Both benchmarks fell $3 a barrel in early morning Asian trading, after plunging about 3% in the previous session. They are at their lowest levels since mid-May.
Investors continue to assess how concerned they should be that central banks could drag the global economy into recession as they attempt to rein in inflation by raising interest rates.
“Oil markets remained under pressure as investors feared U.S. rate hikes would stall the economic recovery and dampen demand for fuel,” said Kazuhiko Saito, chief analyst at Fujitomi Securities Co Ltd.
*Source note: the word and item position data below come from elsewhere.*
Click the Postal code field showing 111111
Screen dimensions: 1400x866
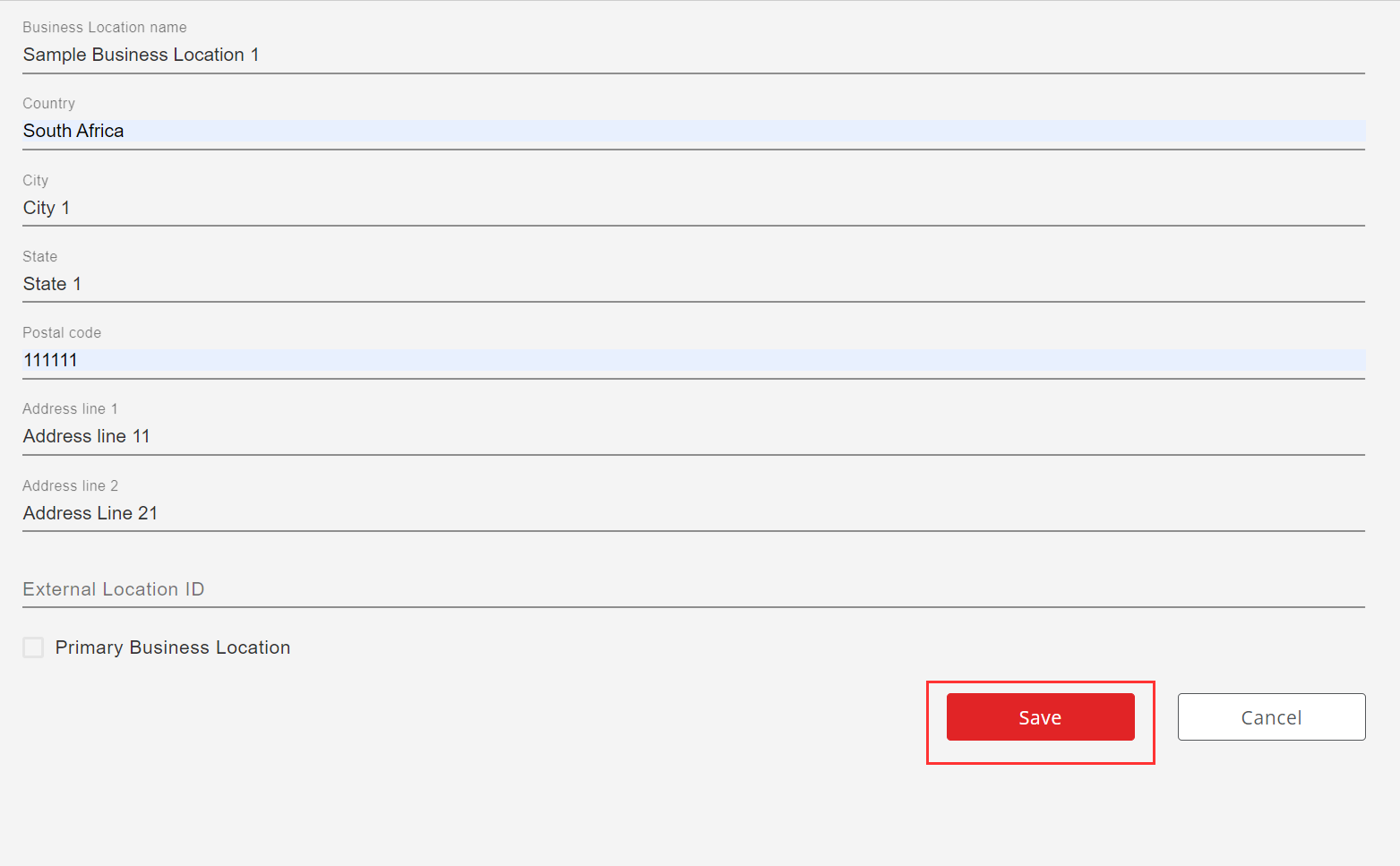pyautogui.click(x=693, y=360)
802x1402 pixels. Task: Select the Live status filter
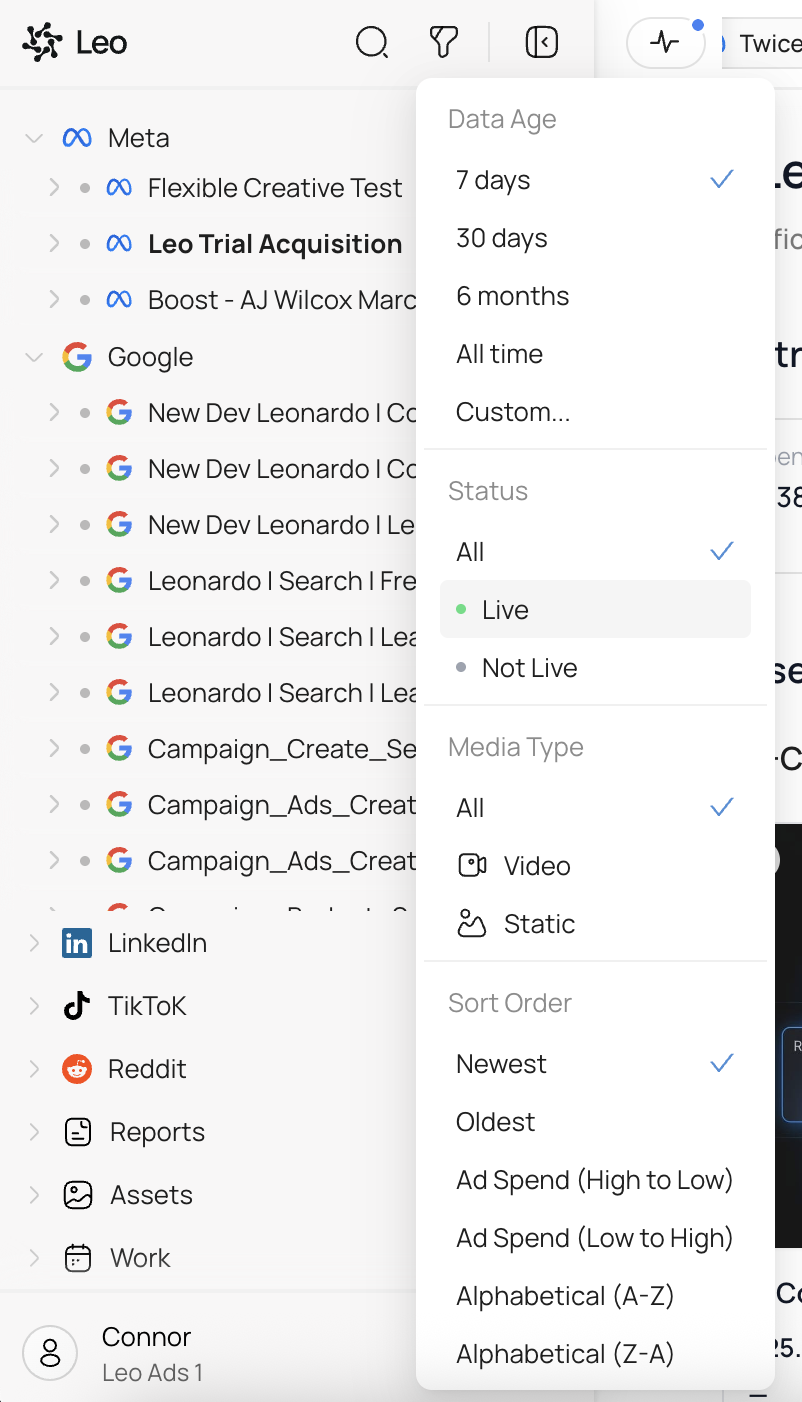(505, 609)
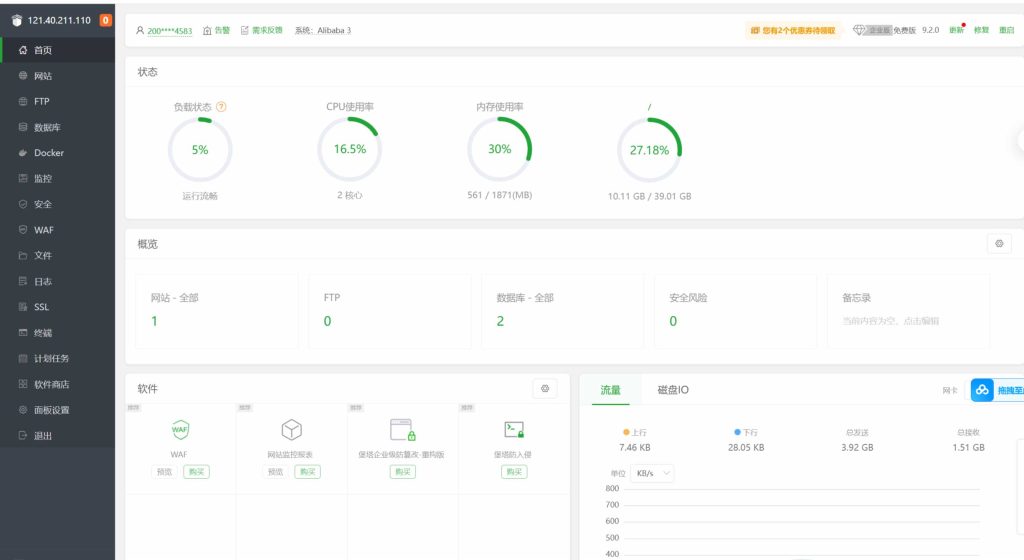Open the 概览 overview settings gear
Screen dimensions: 1024x560
click(998, 243)
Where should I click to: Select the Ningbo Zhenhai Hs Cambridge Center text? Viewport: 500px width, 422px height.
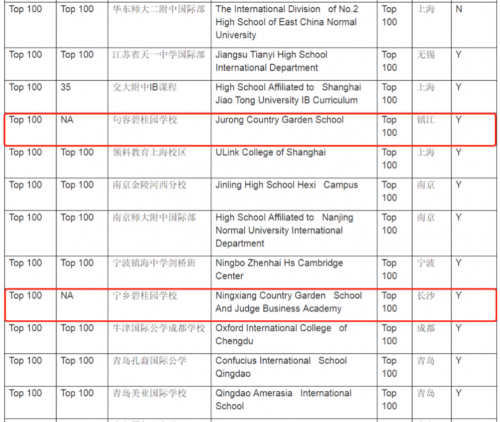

“U.S. and European hedge funds sold their positions before the end of the second quarter, which is also dampening investor sentiment,” he said, predicting that WTI could fall below $100 a barrel ahead of the lows. 4th of July holiday in the United States. .
US Federal Reserve chief Jerome Powell said on Wednesday the central bank was not trying to engineer a recession to stop inflation, but was fully committed to bringing prices under control, even if it risked causing a slowdown. economic.
Analysts at Haitong Futures wrote: “With more data proving that Russian crude supply is less affected by sanctions than most people previously estimated, supply could see a larger increase than expected. short term.”
President Vladimir Putin said on Wednesday that Russia was redirecting its oil trade and exports to countries in the BRICS group of emerging economies following Western sanctions against Ukraine.
China’s crude oil imports from Russia in May were up 55% from a year earlier and at a record high.
US President Joe Biden, meanwhile, has called on Congress to pass a three-month suspension of the federal gasoline tax to help tackle record pump prices and provide temporary relief to American families this summer. .
“The news temporarily pushed up prices for petroleum products, but it was later estimated that even if the gas tax was suspended, retail prices would remain high, making it difficult to stimulate demand,” Fujitomi’s Saito said.